Joe Dunlap, managing director, supply chain services, for Los Angeles-based real estate and logistics services giant CBRE Inc., said e-commerce distribution centers (DCs) of the future will increasingly be stocked with products of all shapes and sizes, with varied storage, picking, and packing requirements. It will be virtually impossible for a completely automated e-commerce facility to cost-effectively manage such an operation, Dunlap told the JOC Inland Distribution Conference in Atlanta.


Only companies with a narrow band of SKUs, such as a manufacturer or retailer of one type of item, could even think of fulfilling without labor, Dunlap said.

Another stumbling block is the surge in fulfillment activity at the typical e-commerce DC, Dunlap said. Orders come in waves each day, and the volatility increases exponentially during the pre-holiday peak shipping season that officially begins the day after Thanksgiving, otherwise known as "Black Friday." A mix of automation and labor is the only way for DCs to efficiently manage the inevitable jolts to the network, Dunlap said.

"Flexible labor will always be needed," Dunlap said.

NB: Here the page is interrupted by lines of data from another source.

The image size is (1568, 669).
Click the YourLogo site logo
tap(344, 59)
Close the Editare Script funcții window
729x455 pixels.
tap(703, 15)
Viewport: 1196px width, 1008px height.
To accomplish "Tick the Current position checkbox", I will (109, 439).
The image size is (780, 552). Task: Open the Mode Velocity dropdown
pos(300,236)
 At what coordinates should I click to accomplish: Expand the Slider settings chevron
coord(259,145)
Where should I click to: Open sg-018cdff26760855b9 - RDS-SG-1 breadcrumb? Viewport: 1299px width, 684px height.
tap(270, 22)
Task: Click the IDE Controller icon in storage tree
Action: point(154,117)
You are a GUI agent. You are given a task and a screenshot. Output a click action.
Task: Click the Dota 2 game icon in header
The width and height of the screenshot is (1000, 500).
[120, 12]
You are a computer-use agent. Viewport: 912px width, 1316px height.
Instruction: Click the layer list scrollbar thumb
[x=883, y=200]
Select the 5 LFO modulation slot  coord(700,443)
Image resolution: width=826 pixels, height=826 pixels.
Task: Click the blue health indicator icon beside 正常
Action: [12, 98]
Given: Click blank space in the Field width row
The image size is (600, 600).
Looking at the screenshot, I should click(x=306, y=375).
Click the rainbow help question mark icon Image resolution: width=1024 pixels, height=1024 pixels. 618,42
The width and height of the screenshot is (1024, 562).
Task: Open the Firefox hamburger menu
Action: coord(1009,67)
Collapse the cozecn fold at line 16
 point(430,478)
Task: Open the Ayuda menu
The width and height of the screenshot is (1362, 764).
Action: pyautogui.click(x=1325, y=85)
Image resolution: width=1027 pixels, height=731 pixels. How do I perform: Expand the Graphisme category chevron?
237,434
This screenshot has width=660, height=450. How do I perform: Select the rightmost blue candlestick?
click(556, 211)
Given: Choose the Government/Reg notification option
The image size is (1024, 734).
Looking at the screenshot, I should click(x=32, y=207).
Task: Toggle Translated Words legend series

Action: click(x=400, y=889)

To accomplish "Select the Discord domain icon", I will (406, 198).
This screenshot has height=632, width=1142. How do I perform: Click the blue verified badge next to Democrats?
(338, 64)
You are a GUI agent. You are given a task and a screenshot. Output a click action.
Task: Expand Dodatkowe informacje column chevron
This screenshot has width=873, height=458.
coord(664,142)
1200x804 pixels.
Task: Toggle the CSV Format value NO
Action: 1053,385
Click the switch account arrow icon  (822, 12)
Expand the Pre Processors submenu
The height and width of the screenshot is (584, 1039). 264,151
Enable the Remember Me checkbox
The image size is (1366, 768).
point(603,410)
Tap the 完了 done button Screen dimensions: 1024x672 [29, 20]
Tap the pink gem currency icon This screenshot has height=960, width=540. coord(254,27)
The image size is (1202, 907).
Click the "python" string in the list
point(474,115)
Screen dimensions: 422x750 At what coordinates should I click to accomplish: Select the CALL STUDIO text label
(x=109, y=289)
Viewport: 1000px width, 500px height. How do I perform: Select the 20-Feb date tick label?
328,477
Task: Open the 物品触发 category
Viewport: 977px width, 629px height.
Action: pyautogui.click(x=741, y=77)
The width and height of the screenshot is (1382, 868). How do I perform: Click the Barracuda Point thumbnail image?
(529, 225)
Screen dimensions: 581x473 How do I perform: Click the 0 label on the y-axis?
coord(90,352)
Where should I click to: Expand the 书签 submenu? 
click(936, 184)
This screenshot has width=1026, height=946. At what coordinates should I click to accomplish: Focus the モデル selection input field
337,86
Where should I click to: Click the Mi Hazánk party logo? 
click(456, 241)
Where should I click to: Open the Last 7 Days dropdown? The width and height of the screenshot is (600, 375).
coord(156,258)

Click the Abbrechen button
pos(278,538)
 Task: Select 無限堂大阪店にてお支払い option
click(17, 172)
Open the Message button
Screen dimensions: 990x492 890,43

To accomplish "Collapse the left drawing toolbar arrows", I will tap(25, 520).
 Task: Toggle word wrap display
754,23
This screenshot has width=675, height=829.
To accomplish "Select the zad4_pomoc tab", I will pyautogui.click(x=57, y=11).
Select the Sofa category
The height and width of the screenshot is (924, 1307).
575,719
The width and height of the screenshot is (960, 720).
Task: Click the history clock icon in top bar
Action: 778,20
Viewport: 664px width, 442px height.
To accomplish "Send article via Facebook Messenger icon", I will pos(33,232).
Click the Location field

The good news for DC operators is that a well-managed system of automation and labor can yield productivity improvements of 25 to 35 percent, according to Dunlap's estimates.

The rule of thumb is that every $1 billion of e-commerce revenue requires about 1.25 million square feet of DC space to effectively manage it. However, as more DCs are erected in urban centers to be near clusters of end customers, facility footprints will need to shrink due to the relative dearth of available land, Dunlap said. At some point, there could be a one-to-one ratio of e-commerce revenue to the required capacity, meaning that each $1 billion of e-commerce revenue will require 1 million square feet of DC space.

E-commerce's explosive growth, and the surge in DC demand to support it, drove nationwide average industrial vacancy rates to 4.6 percent in the third quarter, the lowest in CBRE's multi-decade history of tracking such data. Net rental rates of $6.88 per square foot last quarter hit a multi-decade high, according to CBRE data.

In a reflection of e-commerce's role in changing the broad economic calculus, industrial property users have absorbed 50 million square feet more than what would be normal given the current state of the U.S. economy, CBRE estimates. A cyclical business that historically tracks the ebb and flow of U.S. GDP, industrial real estate has, to some degree, become unmoored from its typical patterns due to the e-commerce phenomenon, CBRE said.

For that reason, the sector should remain strong through 2018, even though it has been in a prolonged bull market, at least for landlords and lessors, the firm said.